> _THE TASK_:
Please begin with the line containing "Given: Select Manchester City club name" and reproduce each line exactly until the records below end, without any pictures.
::::
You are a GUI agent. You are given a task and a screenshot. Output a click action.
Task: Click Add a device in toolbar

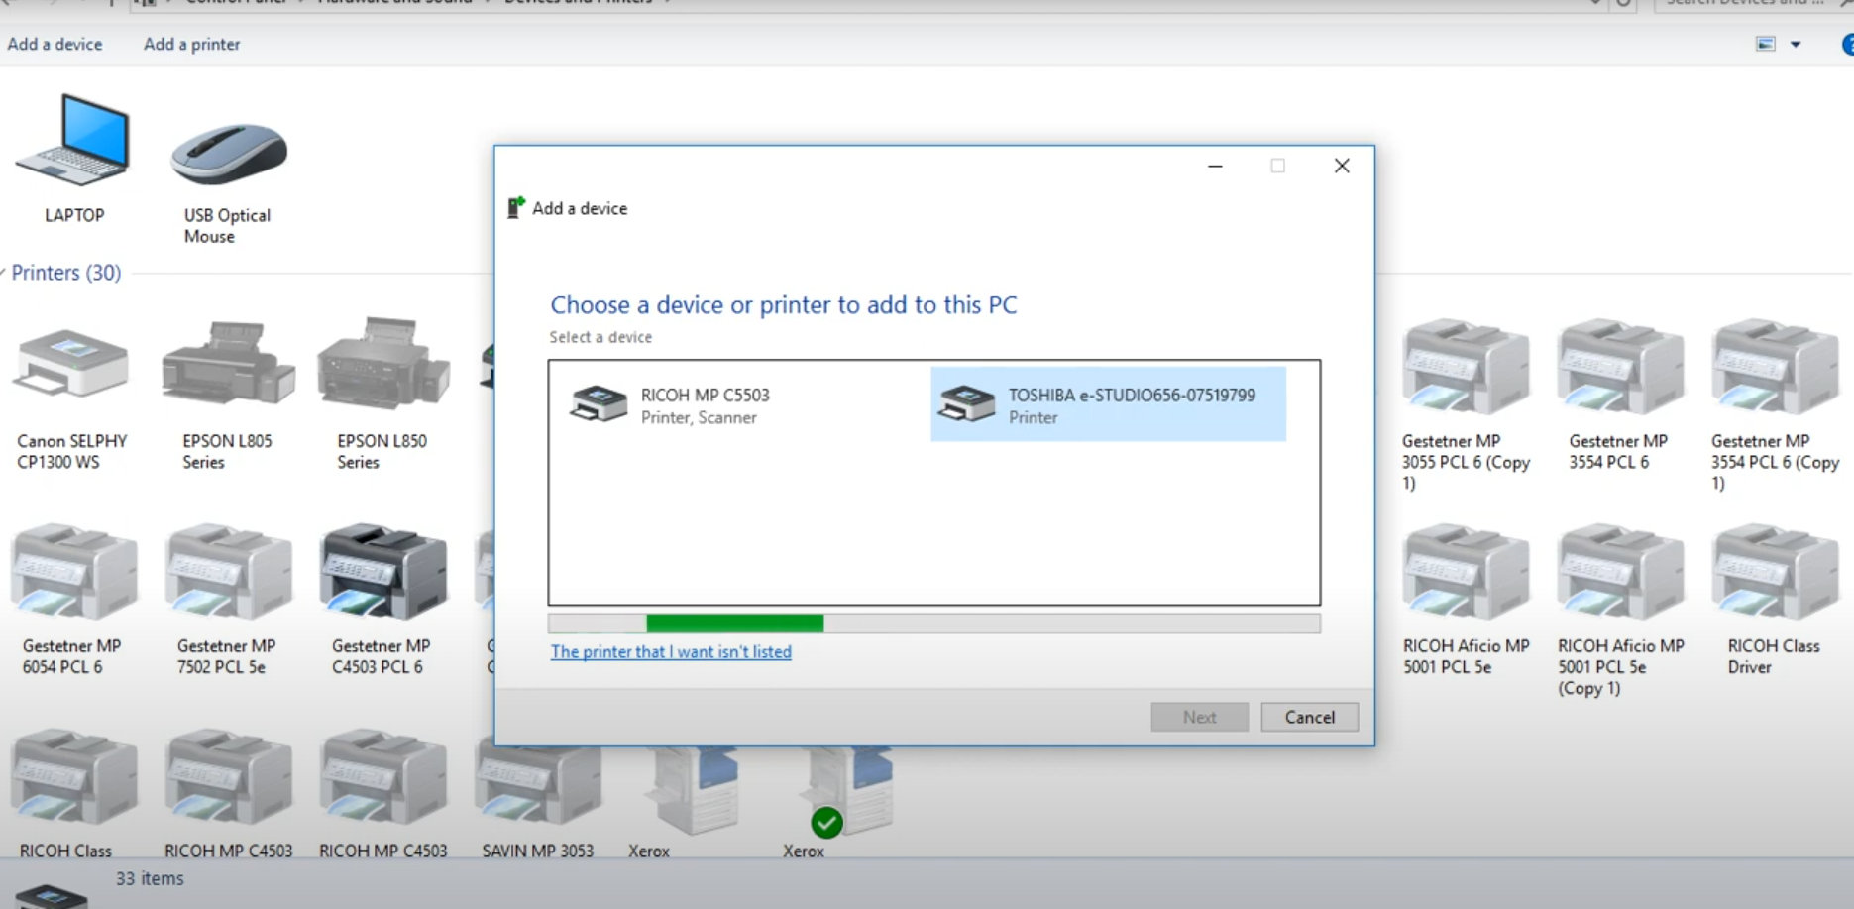click(55, 45)
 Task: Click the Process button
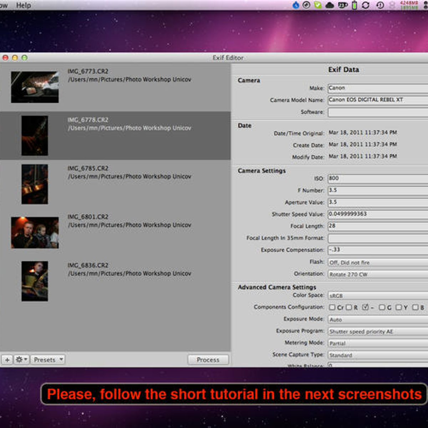208,360

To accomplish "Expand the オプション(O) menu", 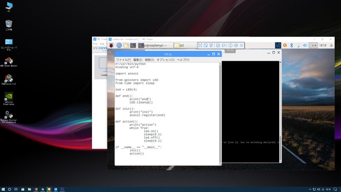I will 166,60.
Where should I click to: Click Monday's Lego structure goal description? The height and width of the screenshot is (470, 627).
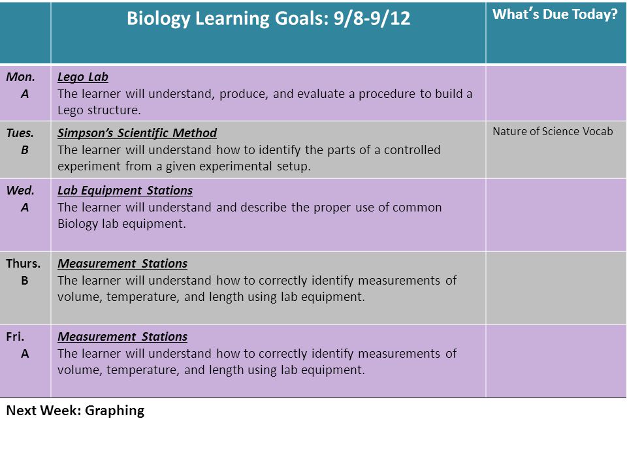tap(265, 102)
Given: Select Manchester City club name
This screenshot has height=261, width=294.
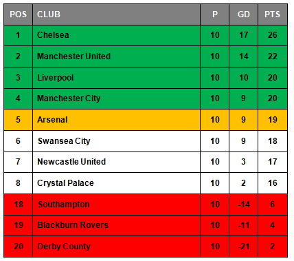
::::
> _SOLVED EXERCISE_:
Given: Select Manchester City club name
This screenshot has height=261, width=294.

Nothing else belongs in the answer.